• **Instrução 1**: Que títulos de obras literárias aparecem no texto apresentado? Liste todos.
• **Instrução 2**: Quais linhas das entradas contêm a palavra "screenshot"? Extraia todas elas.

• **Texto apresentado**:
● ● ● ● ● ● ●
Carte Postale, poema em prosa, publica-se em Julho de 1926 com a chancela das Éditions des Cahiers Libres. É a evocação de Lisboa em dois dias. Sobre a data da visita não há certezas; o texto, porém, revela uma primavera do Sul, da madrugada à tarde — quando «erguida pelo sol, uma lassidão [se escapa] de todas as casas, das docas e das ruas» — e à noite: «Mal fecho os olhos o vento suave, o calor claro, o cheiro das tílias ensinam-me que estou longe». Seria antes do 28 de Maio de 1926. Em ditadura militar não ouviria Soupault a confissão de um conspirador monárquico, ou o frequentador da cervejaria que «fala do Presidente da República sem respeito». Do mesmo modo não lhe seria fácil encontrar, numa «noite azul por causa do calor», um silêncio que se interrompe pelo «ruído dos aplausos ou a tempestade dos risos» num teatro. Uma parte do texto é retomada nos romances Le Cœur d'Or (Março de 1927) e Le Nègre (Setembro de 1927), cujo protagonista, Edgar Manning — o negro que em Barcelona assassinou a prostituta Europa — vem refugiar-se em Lisboa, na Rua Coelho da Rocha, onde Fernando Pessoa vivia. Oblíquas afinidades. Na Carte Postale, Soupault cruza caminhos de Álvaro de Campos e Bernardo Soares: a estação do Rossio e a praça (onde o monumento a D. Pedro IV é lembrado como «estátua equestre», imagem certamente sobreposta à da estátua de D. José no Terreiro do Paço), o mercado da Praça da Figueira, os eléctricos, as ruas da Baixa, os bairros à beira-rio, o porto com barcas à vela e de onde partem os vapores. No mesmo cenário «soa no acaso do rio um apito, só um. / Treme já todo o chão do meu psiquismo» (Álvaro de Campos, Ode Marítima) ou, dez anos depois, «Todas as sereias do porto uivam, chamam», «Estou à espera de todos os pensamentos que, não tarda, me vão abordar» (Soupault). As notas nocturnas da Carte Postale podem também evocar O Sentimento dum Ocidental de Cesário Verde: a deambulação pelas ruas, as mulheres de trabalho que surgem em grandes grupos ao crepúsculo, o anoitecer, o tanger dos sinos, as portas que rangem, as podridões, a ânsia de um cais para partir. Soupault dirigiu a Radio Tunis de 1937 a 1940, data em que foi preso pelos apoiantes do regime de Vichy. Evadiu-se para Argel. A partir de 1942 volta a viajar por todo o mundo.
● ● ● ● ● ● ●
• **Dados da tarefa**:
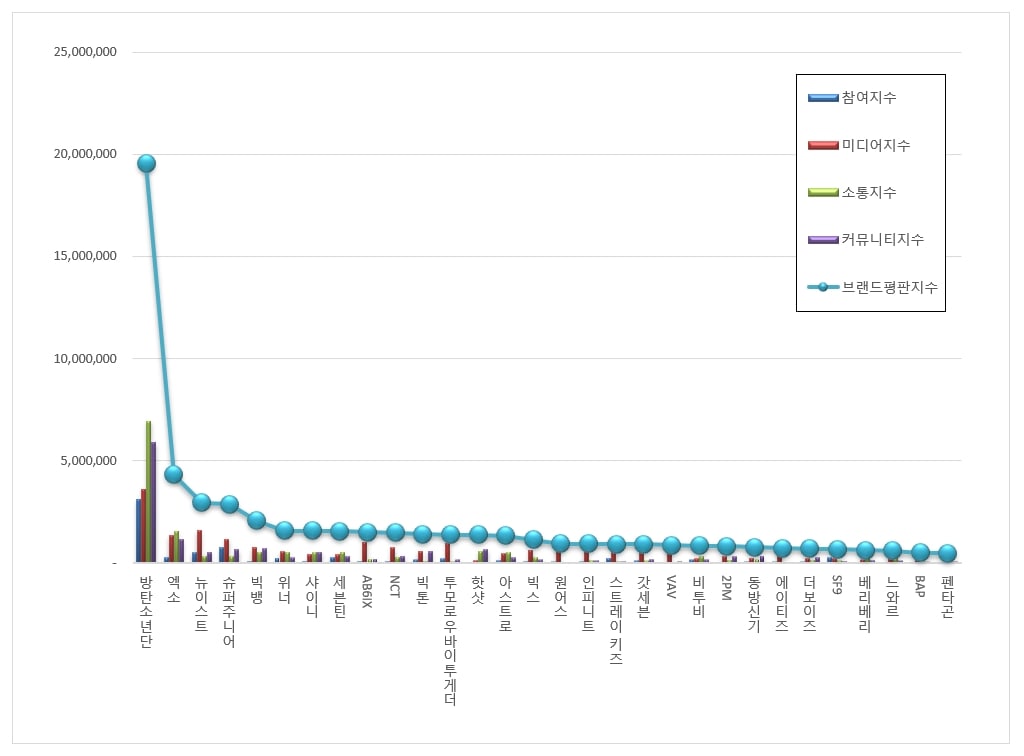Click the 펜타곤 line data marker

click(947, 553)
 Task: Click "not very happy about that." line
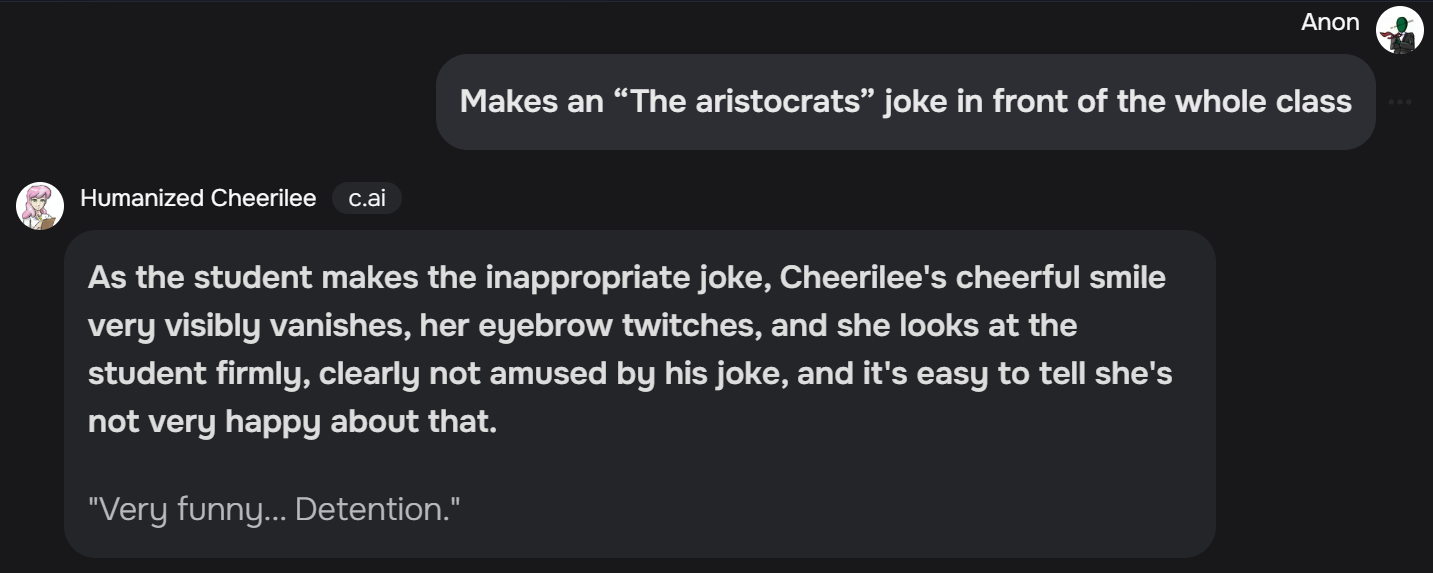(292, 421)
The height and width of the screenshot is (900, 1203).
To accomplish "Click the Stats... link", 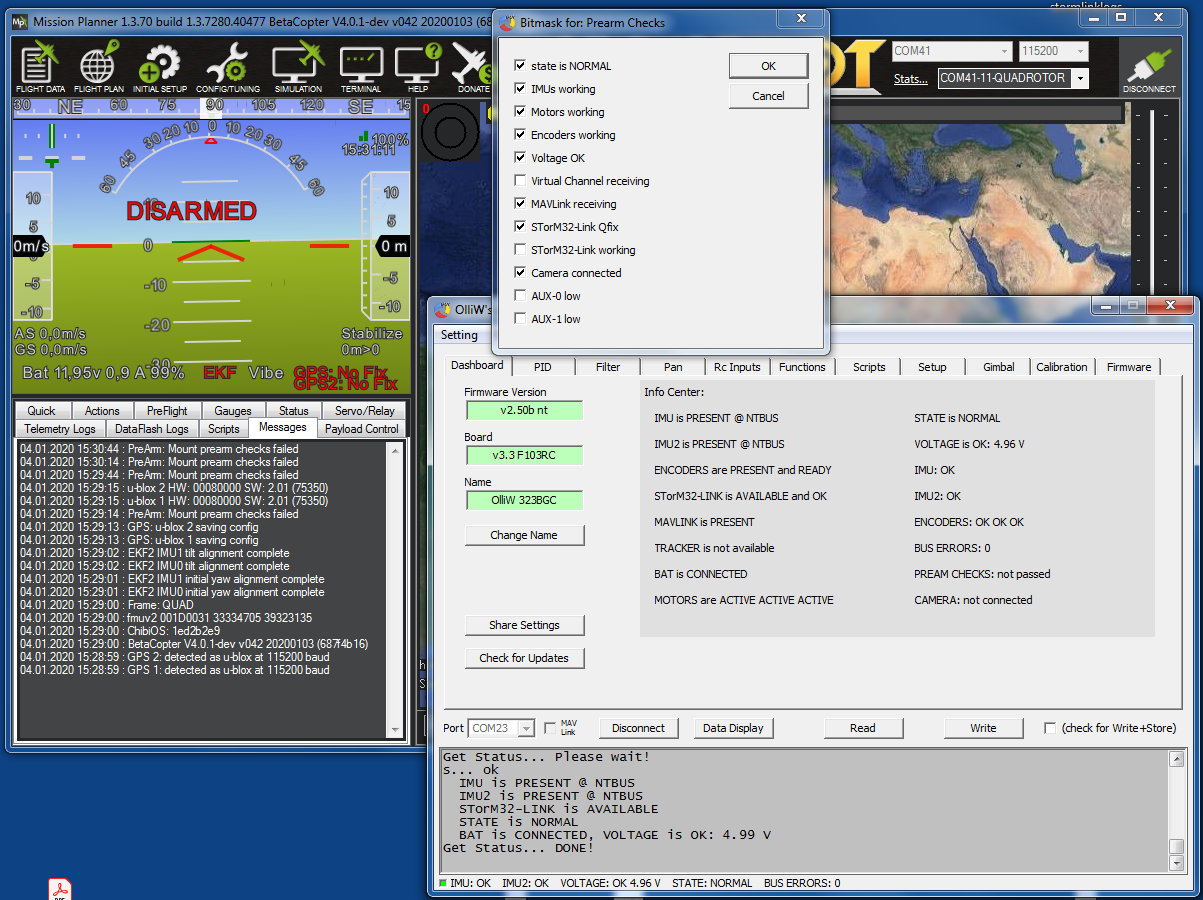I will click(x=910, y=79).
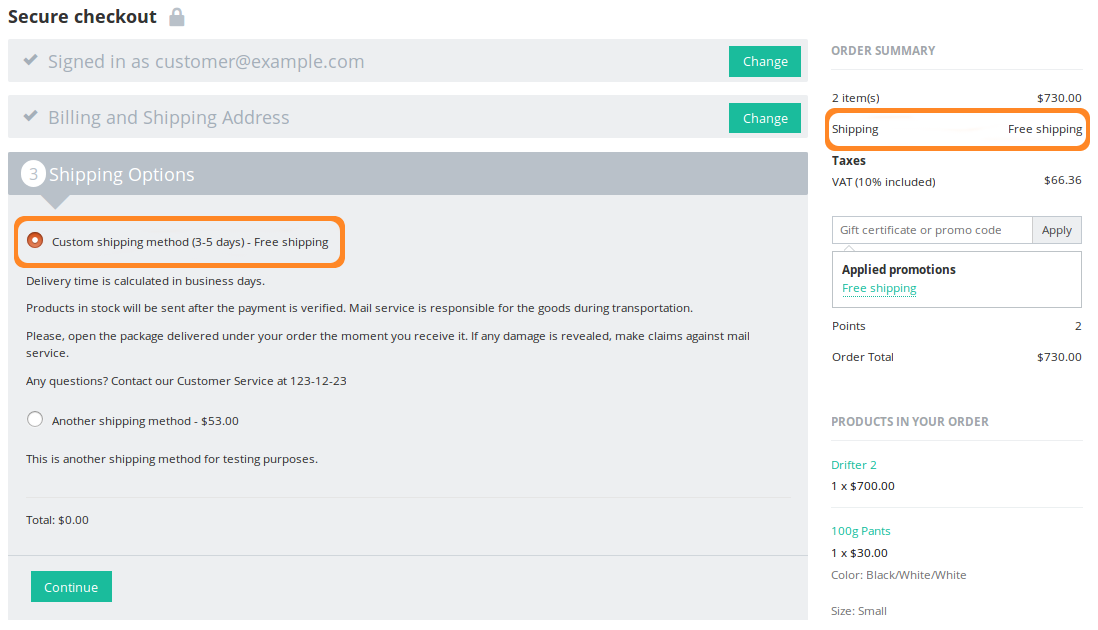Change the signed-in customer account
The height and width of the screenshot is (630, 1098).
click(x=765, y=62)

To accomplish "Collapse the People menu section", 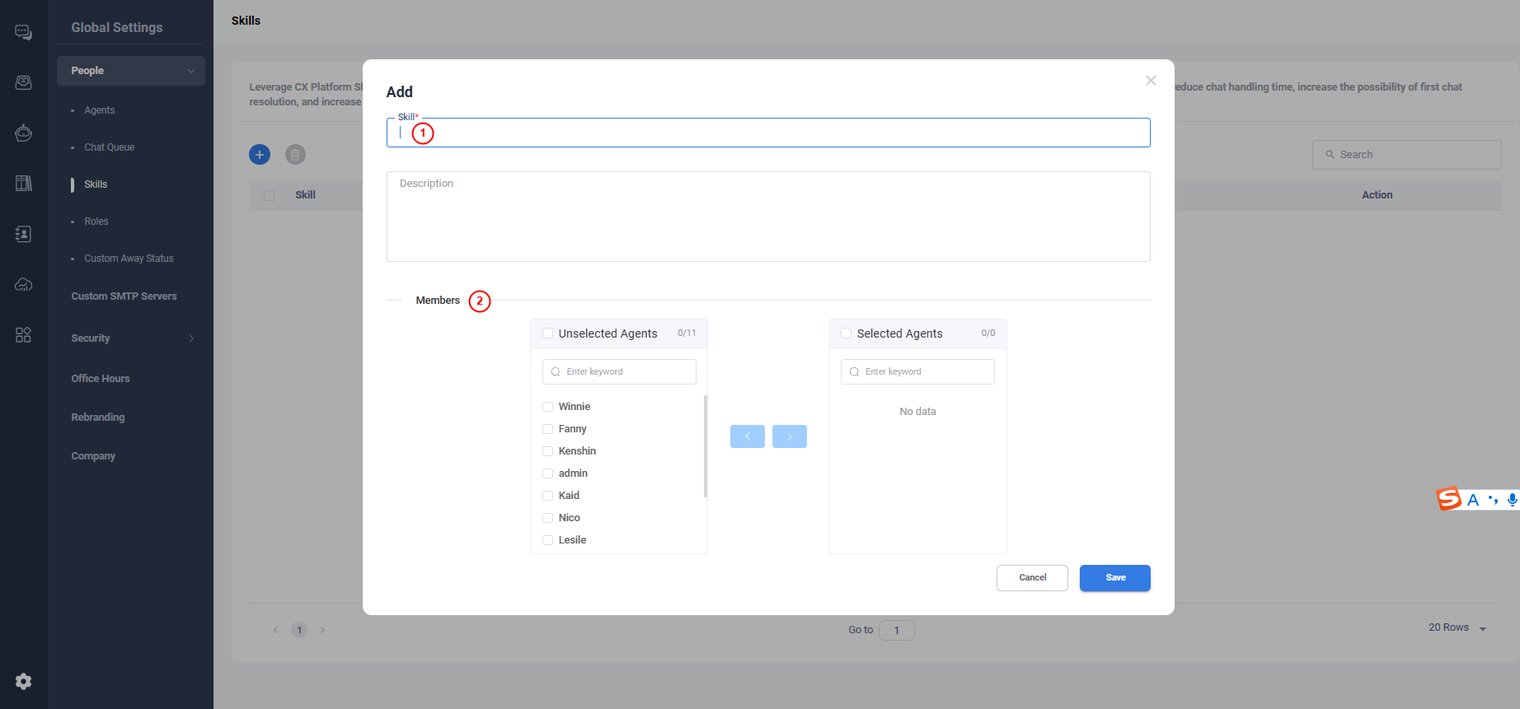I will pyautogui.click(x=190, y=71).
● ● ● ● ● ● ●
• **Resposta correta 1**:
- Carte Postale
- Le Cœur d'Or
- Le Nègre
- Ode Marítima
- O Sentimento dum Ocidental

• **Resposta correta 2**:
The height and width of the screenshot is (900, 1203).
The height and width of the screenshot is (630, 1098).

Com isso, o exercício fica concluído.